● Problem statement
Could you repeat exactly the lines from the one containing "Where should I" through the last line of the records, with no pictures?

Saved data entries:
===============

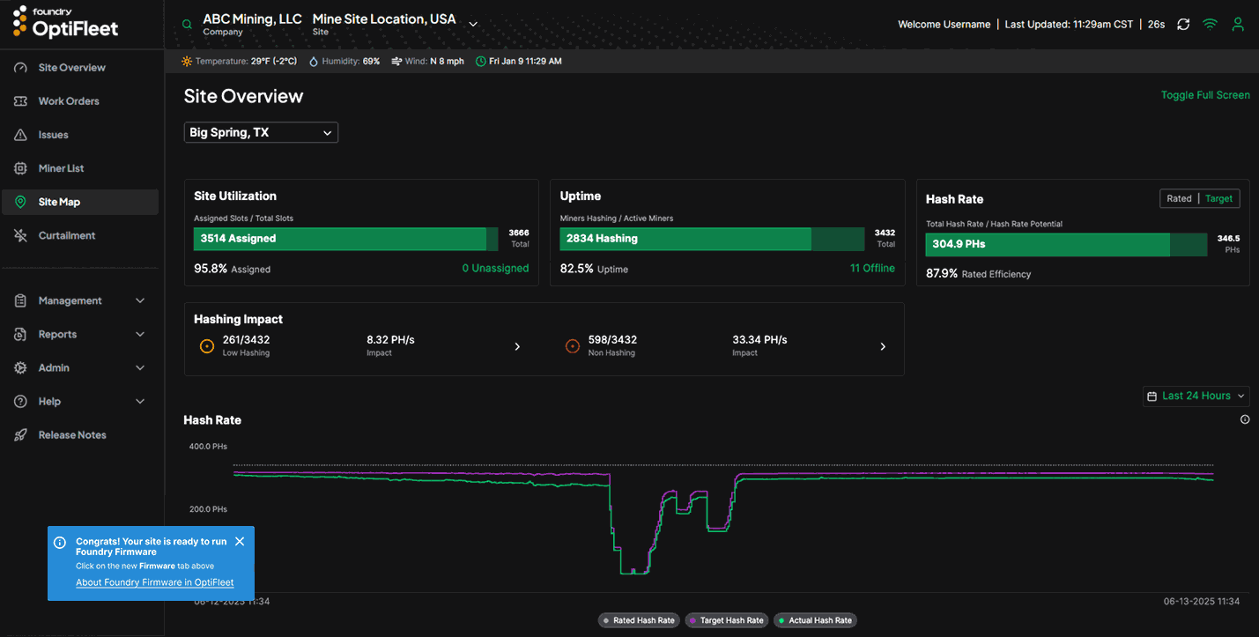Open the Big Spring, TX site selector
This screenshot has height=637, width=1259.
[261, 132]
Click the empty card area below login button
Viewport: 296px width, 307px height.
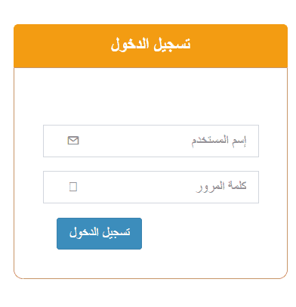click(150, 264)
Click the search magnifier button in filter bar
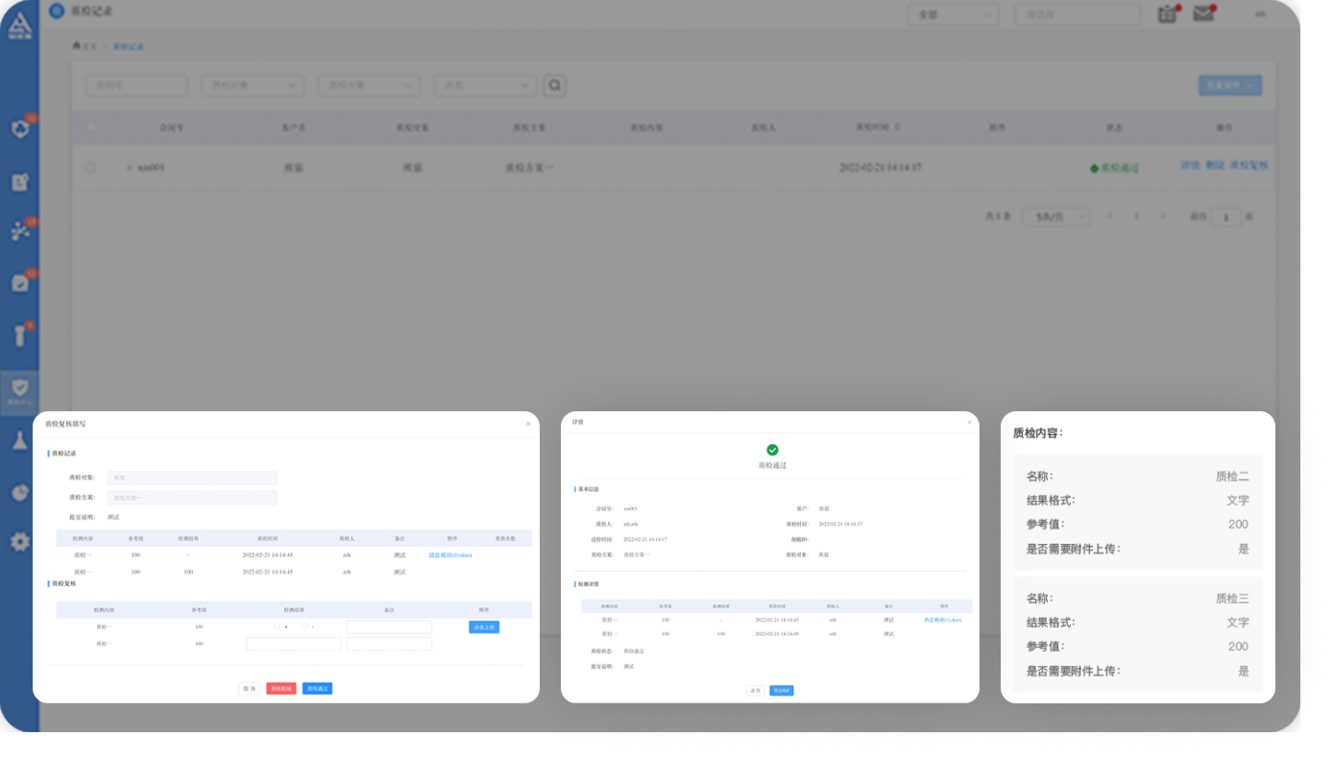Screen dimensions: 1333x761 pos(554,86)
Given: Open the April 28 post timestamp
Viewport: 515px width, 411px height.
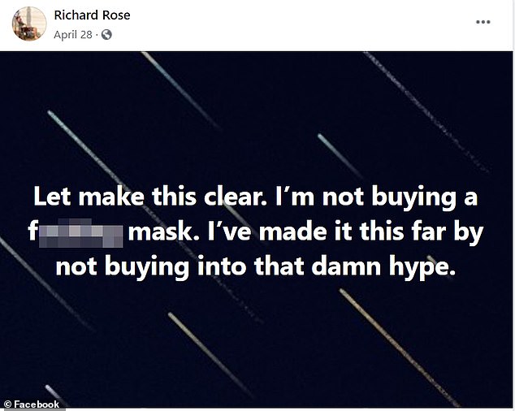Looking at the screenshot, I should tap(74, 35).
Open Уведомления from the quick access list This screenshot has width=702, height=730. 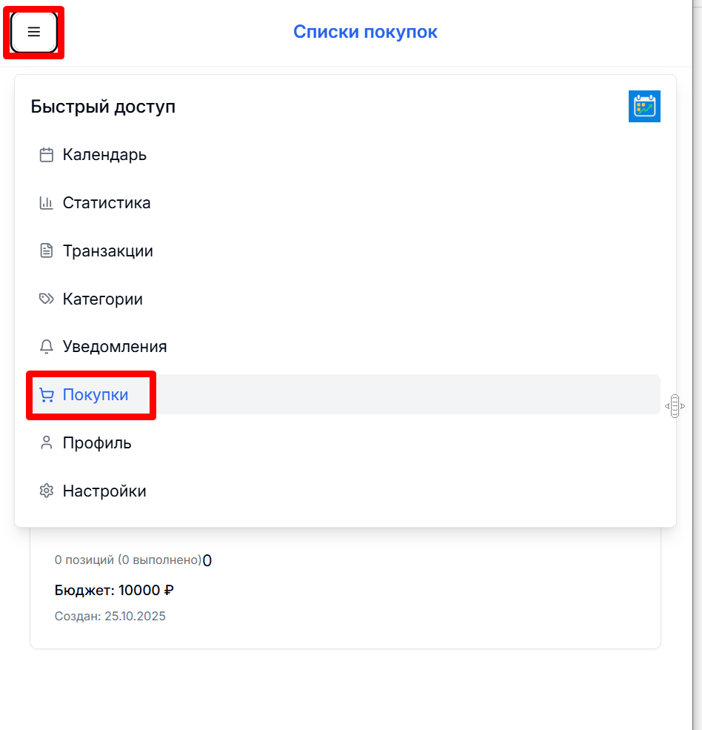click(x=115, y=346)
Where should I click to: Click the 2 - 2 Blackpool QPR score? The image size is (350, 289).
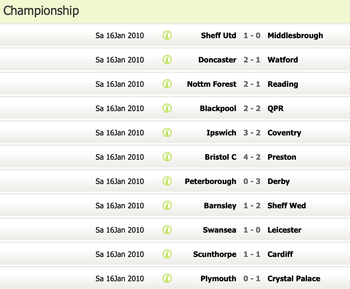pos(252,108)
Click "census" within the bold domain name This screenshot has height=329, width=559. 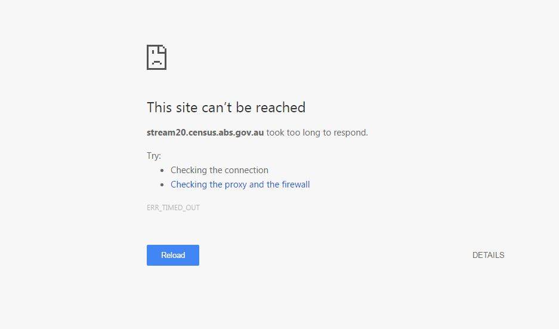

===============

● Solution below
Where should I click to: Click the 2 - 2 Blackpool QPR score? The image size is (350, 289).
pos(252,108)
Click "census" within the bold domain name This screenshot has height=329, width=559. 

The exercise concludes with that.